Giovanni XXII, ossia Giacomo Dueze, già vescovo di Frejus, scelto nel 1300 da Carlo II come cancelliere del Regno di Sicilia e passato ad Avignone nel 1310, è eletto papa a Lione il 7 agosto del 1316. Avendo una giusta visione dei problemi italiani, già nel 1317 mandò ‘presso Bernabò Visconti due dei suoi uomini di maggiore fiducia, il domenicano Bernardo Gui e il francescano Bertrando de la Tour, attento osservatore dei problemi politici, come ci mostra appunto la preoccupata relazione che egli al suo ritorno scrisse’; né poi ebbe miglior successo un altro suo legato, Bertrando del Poggetto (Nota 23).
Se nel nord le preoccupazioni papali erano soprattutto di natura politica e nello Stato pontificio prevalentemente religiose e amministrative (per le croniche discordie in Roma, i torbidi nel beneventano e le sorti della Romagna e di Ferrara), verso il Regno di Sicilia viceversa il papa volgeva il suo sguardo angosciato da ristrettezze economiche e finanziarie sempre crescenti.
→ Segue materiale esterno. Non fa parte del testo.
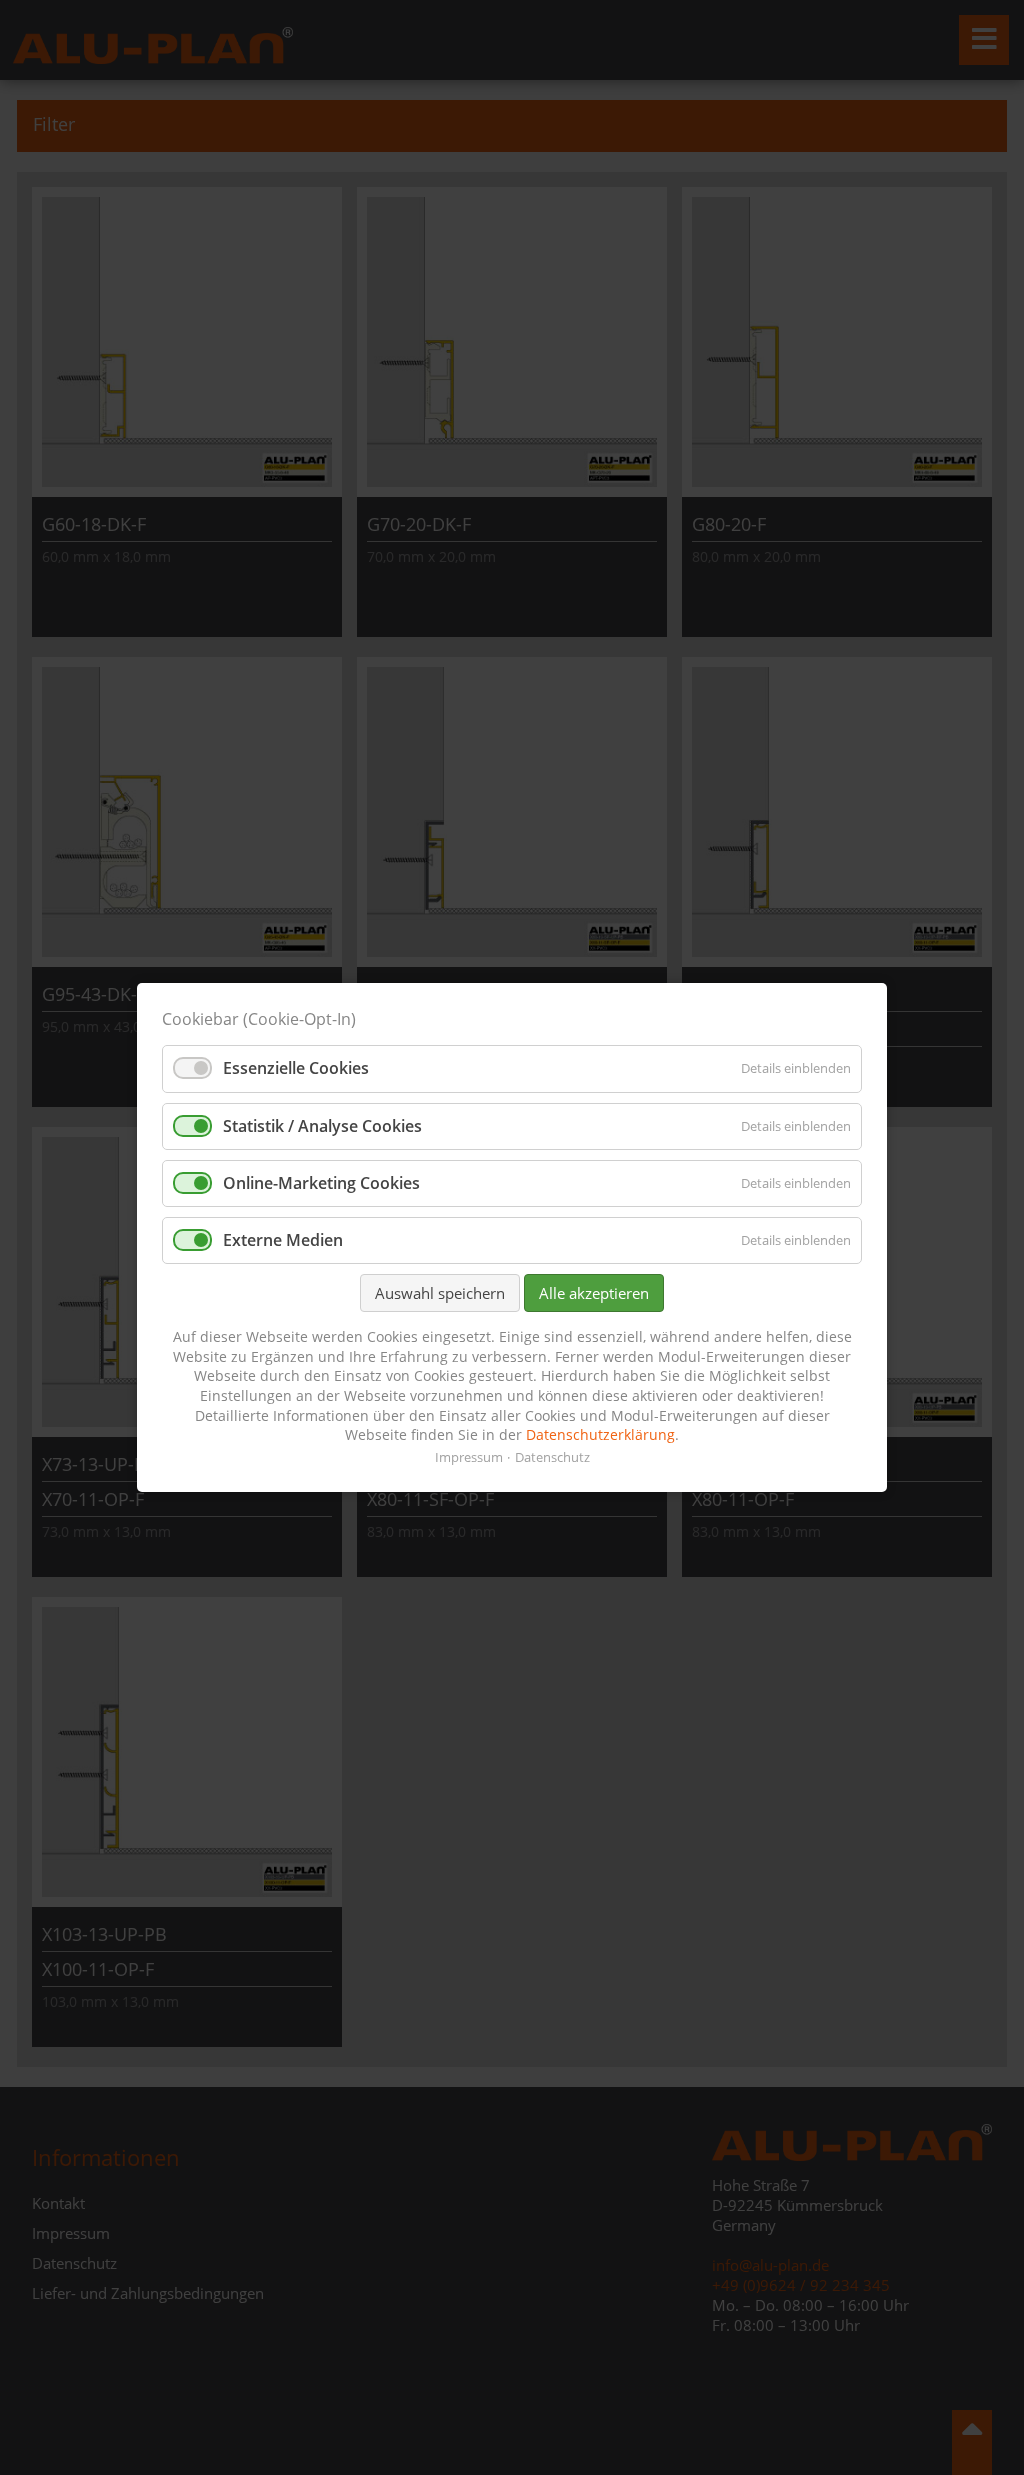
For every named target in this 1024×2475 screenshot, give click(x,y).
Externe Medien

Pertanto la Chiesa, ‘pro sue Camere necessitatibus grandibus’ è costretta a un esoso e urgente provvedimento: ‘riscuotere sollecitamente e incamerare le rendite dei benefici vacanti nel Regno di Sicilia’ (Nota 24). Intanto, il primo aprile del 1318 da Avignone, Giovanni XXII dava mandato al nunzio apostolico in Napoli di rivendicare al patrimonio della Chiesa i possessi ad essa spettanti, siti nel Regno di Sicilia, ingiustamente detenuti da ecclesiastici, da comunità religiose, da università o da singole persone.
Infine, per concludere il quadro di una determinata situazione che ci interessa, si ricorderà, come si è già accennato, che è anche di quest'anno 1318 la massima baldanza usurpatrice di beni, da parte dei monaci cistercensi di Casanova. Così, se nel 1310, per quanto riguarda la nostra badia la concorrenza usurpatrice era perpetrata soprattutto dai membri della stessa casa reale, ora, invece, si intrecciano e scontrano interessi nello stesso ambito del potere ecclesiastico.
V. Precedenti inquietanti.
Ora si fa appello, e se ne chiede venia, a uno sforzo di memoria di chi legge nel confronto di non pochi dati e date congiunturali per una riflessione conclusiva. Non si tratta di un elastico e gratuito esercizio della mente; del resto alcune ripetizioni sono richieste dalla chiarezza e dalla precisione.
Nel 1307 la riunione di Ripalta dell'abate di Casanova con il decano Mattiotto, è vero, ha tutta l'aria di una iniziativa clandestina. In questo anno è ancora cancelliere della corte angioina Giacomo Dueze, vescovo di Frejus, poi Giovanni XXII. Nel 1310 passa ad Avignone e gli succede a Napoli, quale nunzio apostolico, Guglielmo di Balaeto, arcidiacono di Frejus. In un mese imprecisato, ma sempre prima del giugno dello stesso anno i due abati di Casanova e di S. Giovanni avanzano di concerto una petizione ufficiale al papa per l'unione dei due monasteri. Inoltre, il 15 giugno 1310 Clemente V ordina a Consiglio arcivescovo di Conza e a Giovanni vescovo di Civitate di indagare circa la petizione presentata dai due abati. Nella relazione inviata al papa, il vescovo di Civitate dice di essersi recato a Manfredonia 1'8 settembre del 1310 per interrogare ‘alcune persone degne di fede’ circa lo stato del monastero.
Infine per le implicazioni pubbliche, con la comunicazione al re e ai vassalli, la bolla clementina del 1311 non doveva essere ignorata dai due alti prelati ad Avignone e a Napoli. Il rumore, anche per quei tempi, di una badia occupata ‘cum magna multitudinem hominum armatorum’ (d. 55) non poteva sfuggire al nunzio Guglielmo, come egli stesso dirà nelle sue contestazioni del 1320 all'abate di Casanova.
Tutto questo però non esclude la intraprendenza aggressiva dei cistercensi, già audacemente incalzanti dal 1307.
Conclusione: le oscure manovre, con la complicità del decano Mattiotto, potevano essere ignorate, ma non gli atti ufficiali di un papa al cui servizio erano i due prelati.